Terribili Riccardo, Grazzini Silvia, Conticini Edoardo, Falsetti Paolo, Biasi Giovanni, Fabiani Claudia, Cantarini Luca, Frediani Bruno
Rheumatology Unit, Department of Medicine, Surgery and Neurosciences, University of Siena, Siena, Italy.
Ophthalmology Unit, Department of Medicine, Surgery and Neurosciences, University of Siena, Siena, Italy.
Biologics. 2024 Oct 3;18:297-305. doi: 10.2147/BTT.S470107. eCollection 2024.
Tocilizumab (TCZ) is the only biologic drug approved for the treatment of giant cell arteritis (GCA), having clinical trials and real-life studies proved its efficacy and safety. However, the optimal duration of the treatment has yet to be determined, being its early interruption associated with an increased risk of relapse. Conversely, prolonged schemes of therapy may rise safety concerns. The aim of the study was to evaluate the incidence of adverse events (AEs) and remission/relapse rate in a cohort of GCA patients treated with TCZ and an accelerated steroid tapering scheme, followed for 24 months.
We retrospectively included patients referring to our clinic from January 2019 to November 2021 who were diagnosed with GCA and started subcutaneous TCZ treatment (162 mg/week). They also received up to 62,5 mg of prednisone (PDN), tapered following an accelerated six-month scheme.
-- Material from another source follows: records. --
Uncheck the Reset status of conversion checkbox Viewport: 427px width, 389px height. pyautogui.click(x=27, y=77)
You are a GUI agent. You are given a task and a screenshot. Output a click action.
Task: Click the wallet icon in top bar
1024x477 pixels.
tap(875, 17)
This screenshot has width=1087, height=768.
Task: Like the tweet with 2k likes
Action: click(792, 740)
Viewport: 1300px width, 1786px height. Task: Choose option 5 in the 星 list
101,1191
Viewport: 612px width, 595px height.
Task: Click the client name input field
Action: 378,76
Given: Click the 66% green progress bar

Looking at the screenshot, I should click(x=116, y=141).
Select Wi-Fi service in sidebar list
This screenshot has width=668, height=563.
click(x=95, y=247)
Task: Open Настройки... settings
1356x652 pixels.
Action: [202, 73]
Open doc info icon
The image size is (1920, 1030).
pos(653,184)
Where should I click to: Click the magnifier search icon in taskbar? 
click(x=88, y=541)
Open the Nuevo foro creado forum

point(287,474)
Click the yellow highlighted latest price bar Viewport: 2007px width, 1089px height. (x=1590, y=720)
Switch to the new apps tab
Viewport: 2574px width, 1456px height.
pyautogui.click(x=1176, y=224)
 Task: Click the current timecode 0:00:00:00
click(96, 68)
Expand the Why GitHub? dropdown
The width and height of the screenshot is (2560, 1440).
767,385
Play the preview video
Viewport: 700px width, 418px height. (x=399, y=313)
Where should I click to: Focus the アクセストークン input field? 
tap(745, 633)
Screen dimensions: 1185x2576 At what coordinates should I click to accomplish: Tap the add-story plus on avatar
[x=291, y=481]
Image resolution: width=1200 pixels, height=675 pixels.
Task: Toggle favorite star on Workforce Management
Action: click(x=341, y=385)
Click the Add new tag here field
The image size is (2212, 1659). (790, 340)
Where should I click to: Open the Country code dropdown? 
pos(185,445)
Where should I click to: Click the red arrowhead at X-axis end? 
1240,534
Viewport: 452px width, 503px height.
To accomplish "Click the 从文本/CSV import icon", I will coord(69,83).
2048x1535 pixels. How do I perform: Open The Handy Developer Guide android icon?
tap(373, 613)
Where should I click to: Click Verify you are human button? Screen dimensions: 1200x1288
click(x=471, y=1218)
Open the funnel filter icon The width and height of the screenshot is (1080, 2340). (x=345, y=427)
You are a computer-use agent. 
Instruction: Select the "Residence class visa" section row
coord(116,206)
We collected 38 patients, with a mean age of 76,4 years, treated with TCZ for an average of 22,3 months. AEs occurred in 11 (29%) subjects, and only one serious AE was reported; 7 (18%) patients permanently discontinued TCZ. At the end of the follow-up, all the patients continuing treatment showed clinical remission, with a PDN dosage <5mg. We registered 3 (8%) minor relapses under TCZ, after an average of 15 months.
Our data support the evidence of a safe and effective long-term use of TCZ in GCA patients, especially when combined with moderate GCs doses for the shortest possible duration.
托珠单抗(TCZ)是唯一被批准用于治疗巨细胞动脉炎(GCA)的生物药物,临床试验和真实世界研究已证实其有效性和安全性。然而,治疗的最佳持续时间尚未确定,早期中断治疗会增加复发风险。相反,延长治疗方案可能会引发安全问题。本研究的目的是评估在接受TCZ和加速激素减量方案治疗并随访24个月的GCA患者队列中不良事件(AE)的发生率以及缓解/复发率。
我们回顾性纳入了2019年1月至2021年11月到我们诊所就诊、被诊断为GCA并开始皮下注射TCZ治疗(162毫克/周)的患者。他们还接受了最高62.5毫克的泼尼松(PDN),按照加速的六个月方案逐渐减量。
我们收集了38例患者,平均年龄为76.4岁,接受TCZ治疗的平均时间为22.3个月。11例(29%)受试者发生了AE,仅报告了1例严重AE;7例(18%)患者永久停用了TCZ。随访结束时,所有继续治疗的患者均表现出临床缓解,PDN剂量<5毫克。在TCZ治疗期间,我们记录到3例(8%)轻度复发,平均发生在15个月后。
我们的数据支持了TCZ在GCA患者中长期安全有效使用的证据,尤其是在尽可能短的时间内联合中等剂量糖皮质激素(GCs)使用时。